Provided material:

┄┄┄┄┄┄

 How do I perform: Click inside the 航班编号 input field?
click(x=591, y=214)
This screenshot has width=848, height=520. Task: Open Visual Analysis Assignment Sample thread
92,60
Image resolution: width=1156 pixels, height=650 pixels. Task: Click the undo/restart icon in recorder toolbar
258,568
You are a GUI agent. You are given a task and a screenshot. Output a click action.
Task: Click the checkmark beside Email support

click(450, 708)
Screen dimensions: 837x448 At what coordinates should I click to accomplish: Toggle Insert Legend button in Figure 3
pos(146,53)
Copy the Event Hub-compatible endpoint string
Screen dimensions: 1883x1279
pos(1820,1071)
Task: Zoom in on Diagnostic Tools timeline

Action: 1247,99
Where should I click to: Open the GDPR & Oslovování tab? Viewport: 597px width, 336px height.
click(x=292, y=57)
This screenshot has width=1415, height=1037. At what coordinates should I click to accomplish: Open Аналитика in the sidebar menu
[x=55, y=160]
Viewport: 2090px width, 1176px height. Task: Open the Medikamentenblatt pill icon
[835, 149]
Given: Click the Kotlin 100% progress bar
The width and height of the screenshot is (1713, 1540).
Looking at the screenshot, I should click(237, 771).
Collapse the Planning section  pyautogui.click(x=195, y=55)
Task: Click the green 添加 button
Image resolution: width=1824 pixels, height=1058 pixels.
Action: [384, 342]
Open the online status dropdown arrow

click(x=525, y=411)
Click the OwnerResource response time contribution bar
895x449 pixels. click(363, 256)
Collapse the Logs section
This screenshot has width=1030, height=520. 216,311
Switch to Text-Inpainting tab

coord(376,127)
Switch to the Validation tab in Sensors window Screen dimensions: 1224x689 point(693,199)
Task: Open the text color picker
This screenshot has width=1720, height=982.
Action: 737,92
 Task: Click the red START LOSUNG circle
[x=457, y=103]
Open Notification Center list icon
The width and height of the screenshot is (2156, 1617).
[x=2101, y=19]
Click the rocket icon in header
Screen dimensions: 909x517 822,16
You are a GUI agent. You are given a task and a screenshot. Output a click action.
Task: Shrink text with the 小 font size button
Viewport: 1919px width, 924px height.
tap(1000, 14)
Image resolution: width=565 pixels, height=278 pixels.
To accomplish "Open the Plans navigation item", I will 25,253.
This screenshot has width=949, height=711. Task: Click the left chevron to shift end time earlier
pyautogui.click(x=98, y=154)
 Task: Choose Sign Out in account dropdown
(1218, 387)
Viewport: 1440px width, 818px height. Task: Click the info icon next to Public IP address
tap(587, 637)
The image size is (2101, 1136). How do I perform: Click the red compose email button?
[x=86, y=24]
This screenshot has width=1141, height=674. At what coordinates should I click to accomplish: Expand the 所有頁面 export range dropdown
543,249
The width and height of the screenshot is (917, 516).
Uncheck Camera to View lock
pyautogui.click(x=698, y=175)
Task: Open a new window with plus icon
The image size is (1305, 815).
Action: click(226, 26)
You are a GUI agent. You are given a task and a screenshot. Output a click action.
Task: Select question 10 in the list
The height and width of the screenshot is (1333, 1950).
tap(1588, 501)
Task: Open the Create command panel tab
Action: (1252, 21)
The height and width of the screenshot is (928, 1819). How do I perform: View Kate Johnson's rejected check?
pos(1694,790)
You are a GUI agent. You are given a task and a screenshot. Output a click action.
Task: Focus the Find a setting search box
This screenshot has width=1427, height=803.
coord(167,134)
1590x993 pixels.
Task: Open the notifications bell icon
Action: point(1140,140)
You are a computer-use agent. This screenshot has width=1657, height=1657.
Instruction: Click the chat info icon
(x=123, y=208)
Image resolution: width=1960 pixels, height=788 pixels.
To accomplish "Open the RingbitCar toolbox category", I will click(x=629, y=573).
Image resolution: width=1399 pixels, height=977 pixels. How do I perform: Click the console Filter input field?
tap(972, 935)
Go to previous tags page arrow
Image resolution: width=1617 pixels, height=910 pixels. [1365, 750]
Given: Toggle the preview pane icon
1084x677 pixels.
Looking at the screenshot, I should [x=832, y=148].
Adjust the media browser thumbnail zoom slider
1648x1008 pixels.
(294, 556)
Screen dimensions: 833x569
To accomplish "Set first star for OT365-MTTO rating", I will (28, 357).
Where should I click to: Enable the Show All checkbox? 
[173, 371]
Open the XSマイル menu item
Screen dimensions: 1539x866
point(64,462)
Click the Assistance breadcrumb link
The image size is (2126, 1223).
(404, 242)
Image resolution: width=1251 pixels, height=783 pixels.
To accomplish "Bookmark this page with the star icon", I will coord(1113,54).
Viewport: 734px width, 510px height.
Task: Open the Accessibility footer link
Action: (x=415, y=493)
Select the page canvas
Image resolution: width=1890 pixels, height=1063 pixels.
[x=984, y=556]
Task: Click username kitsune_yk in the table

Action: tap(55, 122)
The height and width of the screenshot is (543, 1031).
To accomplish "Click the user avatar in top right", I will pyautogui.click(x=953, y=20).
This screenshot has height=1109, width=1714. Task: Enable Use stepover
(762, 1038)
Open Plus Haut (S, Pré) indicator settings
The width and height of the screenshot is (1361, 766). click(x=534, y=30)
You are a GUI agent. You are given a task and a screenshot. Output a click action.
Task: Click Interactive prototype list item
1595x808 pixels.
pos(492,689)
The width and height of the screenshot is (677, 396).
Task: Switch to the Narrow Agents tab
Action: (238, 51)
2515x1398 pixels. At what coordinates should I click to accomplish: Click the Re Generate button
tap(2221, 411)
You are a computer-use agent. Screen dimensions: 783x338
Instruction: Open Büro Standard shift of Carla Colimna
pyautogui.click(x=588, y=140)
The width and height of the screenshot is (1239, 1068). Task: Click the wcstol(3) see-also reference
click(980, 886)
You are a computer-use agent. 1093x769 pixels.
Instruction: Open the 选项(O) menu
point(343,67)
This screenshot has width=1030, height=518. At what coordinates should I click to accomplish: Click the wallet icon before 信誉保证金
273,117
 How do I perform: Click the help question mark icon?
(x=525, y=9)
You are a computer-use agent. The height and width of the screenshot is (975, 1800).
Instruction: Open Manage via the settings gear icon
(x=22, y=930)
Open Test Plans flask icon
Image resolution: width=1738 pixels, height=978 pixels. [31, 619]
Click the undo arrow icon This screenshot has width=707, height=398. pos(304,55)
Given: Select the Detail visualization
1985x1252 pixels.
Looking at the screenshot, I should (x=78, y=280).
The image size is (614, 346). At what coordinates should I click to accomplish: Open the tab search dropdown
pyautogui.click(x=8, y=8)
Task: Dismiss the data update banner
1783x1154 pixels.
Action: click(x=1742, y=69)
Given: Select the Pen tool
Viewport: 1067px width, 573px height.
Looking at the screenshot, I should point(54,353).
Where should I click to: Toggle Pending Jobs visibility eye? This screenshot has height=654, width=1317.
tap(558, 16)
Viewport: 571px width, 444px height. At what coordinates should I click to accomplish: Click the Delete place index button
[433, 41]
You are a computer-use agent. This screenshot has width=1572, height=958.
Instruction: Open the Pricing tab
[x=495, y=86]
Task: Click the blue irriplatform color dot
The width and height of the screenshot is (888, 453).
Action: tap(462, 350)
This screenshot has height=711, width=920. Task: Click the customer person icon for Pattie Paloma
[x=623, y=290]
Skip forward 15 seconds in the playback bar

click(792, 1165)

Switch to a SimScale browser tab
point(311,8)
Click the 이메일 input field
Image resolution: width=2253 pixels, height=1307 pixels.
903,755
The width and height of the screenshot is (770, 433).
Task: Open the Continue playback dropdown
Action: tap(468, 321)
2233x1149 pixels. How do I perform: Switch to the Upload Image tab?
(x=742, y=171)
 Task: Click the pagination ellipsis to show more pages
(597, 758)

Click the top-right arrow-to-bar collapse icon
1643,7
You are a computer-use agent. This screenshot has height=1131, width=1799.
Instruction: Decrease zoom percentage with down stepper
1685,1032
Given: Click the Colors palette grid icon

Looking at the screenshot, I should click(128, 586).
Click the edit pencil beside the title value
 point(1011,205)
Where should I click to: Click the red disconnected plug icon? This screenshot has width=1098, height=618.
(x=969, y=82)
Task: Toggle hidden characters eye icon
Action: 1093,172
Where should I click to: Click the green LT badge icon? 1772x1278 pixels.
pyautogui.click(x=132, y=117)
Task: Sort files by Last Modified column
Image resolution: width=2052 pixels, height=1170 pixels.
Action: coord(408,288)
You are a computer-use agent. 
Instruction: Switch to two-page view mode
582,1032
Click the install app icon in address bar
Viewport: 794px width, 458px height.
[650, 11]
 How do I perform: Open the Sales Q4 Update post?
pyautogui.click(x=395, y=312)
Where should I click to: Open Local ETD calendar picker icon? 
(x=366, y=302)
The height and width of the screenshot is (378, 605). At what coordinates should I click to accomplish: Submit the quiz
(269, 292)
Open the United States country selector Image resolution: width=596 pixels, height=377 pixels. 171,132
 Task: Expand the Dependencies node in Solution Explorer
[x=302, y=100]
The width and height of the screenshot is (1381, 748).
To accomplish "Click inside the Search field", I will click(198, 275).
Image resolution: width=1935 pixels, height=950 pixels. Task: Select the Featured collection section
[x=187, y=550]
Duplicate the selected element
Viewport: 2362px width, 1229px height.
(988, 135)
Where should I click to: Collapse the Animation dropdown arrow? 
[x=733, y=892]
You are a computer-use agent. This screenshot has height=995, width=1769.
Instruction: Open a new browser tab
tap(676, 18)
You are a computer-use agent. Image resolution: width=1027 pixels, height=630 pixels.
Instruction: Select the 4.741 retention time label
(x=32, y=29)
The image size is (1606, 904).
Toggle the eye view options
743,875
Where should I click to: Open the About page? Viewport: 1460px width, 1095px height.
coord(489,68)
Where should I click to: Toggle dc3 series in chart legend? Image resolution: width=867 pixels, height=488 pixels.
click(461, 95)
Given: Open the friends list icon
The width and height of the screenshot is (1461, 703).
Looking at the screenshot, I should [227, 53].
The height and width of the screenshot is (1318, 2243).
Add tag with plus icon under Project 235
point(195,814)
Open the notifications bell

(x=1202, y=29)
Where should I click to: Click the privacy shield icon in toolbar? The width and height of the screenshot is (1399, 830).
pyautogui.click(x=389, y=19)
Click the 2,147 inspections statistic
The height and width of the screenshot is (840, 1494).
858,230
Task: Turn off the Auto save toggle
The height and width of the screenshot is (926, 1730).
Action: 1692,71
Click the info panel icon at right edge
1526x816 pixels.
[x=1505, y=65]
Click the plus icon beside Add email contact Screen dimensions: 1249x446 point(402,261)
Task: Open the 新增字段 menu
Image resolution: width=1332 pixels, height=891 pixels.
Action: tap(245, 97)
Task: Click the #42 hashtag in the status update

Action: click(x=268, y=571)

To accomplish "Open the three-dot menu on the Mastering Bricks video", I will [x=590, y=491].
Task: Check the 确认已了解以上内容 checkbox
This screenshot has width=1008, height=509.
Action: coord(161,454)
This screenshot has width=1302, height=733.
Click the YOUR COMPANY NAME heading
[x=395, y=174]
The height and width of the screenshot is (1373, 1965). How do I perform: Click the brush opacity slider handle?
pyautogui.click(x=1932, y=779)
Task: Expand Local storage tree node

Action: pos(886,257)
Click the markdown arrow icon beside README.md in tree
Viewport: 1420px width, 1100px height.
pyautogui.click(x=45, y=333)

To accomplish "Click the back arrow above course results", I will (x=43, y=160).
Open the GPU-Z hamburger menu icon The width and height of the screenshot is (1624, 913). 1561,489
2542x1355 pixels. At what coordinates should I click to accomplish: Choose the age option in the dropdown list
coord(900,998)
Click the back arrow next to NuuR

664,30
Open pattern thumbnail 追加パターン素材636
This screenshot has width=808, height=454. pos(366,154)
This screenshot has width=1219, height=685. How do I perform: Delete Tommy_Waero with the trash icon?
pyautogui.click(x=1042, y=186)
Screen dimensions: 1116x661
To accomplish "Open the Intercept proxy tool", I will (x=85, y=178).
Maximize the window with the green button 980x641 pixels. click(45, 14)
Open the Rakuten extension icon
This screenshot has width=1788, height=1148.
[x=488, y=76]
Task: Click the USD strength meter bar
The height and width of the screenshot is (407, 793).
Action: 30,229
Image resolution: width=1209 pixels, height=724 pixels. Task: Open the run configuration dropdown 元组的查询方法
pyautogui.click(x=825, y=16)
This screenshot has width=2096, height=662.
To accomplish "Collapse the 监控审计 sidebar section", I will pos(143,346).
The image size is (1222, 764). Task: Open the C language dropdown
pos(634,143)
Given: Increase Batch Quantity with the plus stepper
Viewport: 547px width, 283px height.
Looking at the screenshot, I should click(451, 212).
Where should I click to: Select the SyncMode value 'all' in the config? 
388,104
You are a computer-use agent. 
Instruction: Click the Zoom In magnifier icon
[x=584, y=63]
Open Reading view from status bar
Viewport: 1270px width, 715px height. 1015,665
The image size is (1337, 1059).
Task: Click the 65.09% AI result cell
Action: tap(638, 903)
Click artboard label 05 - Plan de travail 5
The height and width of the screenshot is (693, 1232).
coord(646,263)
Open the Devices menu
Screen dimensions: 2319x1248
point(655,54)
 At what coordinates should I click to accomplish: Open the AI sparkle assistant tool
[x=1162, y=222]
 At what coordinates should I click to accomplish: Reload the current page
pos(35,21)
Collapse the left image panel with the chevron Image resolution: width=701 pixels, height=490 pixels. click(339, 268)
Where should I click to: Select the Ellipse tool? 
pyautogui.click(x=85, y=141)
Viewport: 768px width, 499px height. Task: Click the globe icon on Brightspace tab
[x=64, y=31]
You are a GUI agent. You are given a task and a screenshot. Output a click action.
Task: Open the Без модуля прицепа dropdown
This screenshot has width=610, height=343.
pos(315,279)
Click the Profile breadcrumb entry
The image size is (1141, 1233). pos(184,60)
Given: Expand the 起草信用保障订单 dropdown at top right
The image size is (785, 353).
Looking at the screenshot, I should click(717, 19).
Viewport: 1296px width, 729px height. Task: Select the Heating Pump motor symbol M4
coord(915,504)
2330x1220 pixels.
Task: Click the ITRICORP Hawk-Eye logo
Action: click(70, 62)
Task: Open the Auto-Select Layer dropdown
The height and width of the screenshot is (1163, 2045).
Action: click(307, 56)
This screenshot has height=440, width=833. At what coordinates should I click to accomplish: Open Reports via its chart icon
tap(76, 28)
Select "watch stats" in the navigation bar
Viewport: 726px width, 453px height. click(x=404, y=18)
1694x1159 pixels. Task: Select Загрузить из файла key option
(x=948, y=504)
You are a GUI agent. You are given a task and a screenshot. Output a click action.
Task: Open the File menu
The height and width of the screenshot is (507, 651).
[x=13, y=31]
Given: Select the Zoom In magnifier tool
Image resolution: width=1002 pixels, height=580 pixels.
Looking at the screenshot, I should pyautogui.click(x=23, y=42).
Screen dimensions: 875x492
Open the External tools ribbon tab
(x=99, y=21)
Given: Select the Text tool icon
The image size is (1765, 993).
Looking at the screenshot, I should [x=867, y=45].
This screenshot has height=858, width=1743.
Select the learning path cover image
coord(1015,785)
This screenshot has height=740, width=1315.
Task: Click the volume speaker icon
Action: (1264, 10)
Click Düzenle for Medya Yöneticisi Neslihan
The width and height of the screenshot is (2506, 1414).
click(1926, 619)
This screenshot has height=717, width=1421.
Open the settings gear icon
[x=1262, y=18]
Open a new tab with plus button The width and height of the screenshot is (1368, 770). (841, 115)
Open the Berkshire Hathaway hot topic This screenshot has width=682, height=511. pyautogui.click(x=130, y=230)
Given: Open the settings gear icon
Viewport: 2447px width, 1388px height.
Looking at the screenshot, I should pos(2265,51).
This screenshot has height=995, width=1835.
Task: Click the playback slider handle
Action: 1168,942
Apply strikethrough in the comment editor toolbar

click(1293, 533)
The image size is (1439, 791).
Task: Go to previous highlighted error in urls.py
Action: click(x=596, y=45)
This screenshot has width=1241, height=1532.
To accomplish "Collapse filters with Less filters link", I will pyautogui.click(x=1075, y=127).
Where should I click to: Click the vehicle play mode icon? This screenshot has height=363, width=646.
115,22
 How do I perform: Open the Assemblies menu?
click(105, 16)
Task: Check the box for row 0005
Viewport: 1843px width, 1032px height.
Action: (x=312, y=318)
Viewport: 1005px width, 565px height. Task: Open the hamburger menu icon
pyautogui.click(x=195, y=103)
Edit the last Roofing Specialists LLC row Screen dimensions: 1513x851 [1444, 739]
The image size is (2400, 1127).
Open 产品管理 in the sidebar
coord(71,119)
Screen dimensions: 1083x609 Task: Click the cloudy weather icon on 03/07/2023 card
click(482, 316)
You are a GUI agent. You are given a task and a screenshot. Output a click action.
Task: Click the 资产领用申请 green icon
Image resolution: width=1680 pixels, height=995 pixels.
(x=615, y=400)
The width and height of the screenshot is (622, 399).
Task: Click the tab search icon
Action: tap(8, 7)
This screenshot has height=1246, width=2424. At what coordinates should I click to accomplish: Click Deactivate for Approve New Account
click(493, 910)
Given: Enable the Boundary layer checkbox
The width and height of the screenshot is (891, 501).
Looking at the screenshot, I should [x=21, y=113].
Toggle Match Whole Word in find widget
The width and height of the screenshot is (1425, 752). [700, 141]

┄┄┄┄┄┄

Work request: Take every line from the data that includes the word "window".

Answer to this problem:
Switch to the Validation tab in Sensors window Screen dimensions: 1224x689 point(693,199)
Task: Open a new window with plus icon
Maximize the window with the green button 980x641 pixels. click(45, 14)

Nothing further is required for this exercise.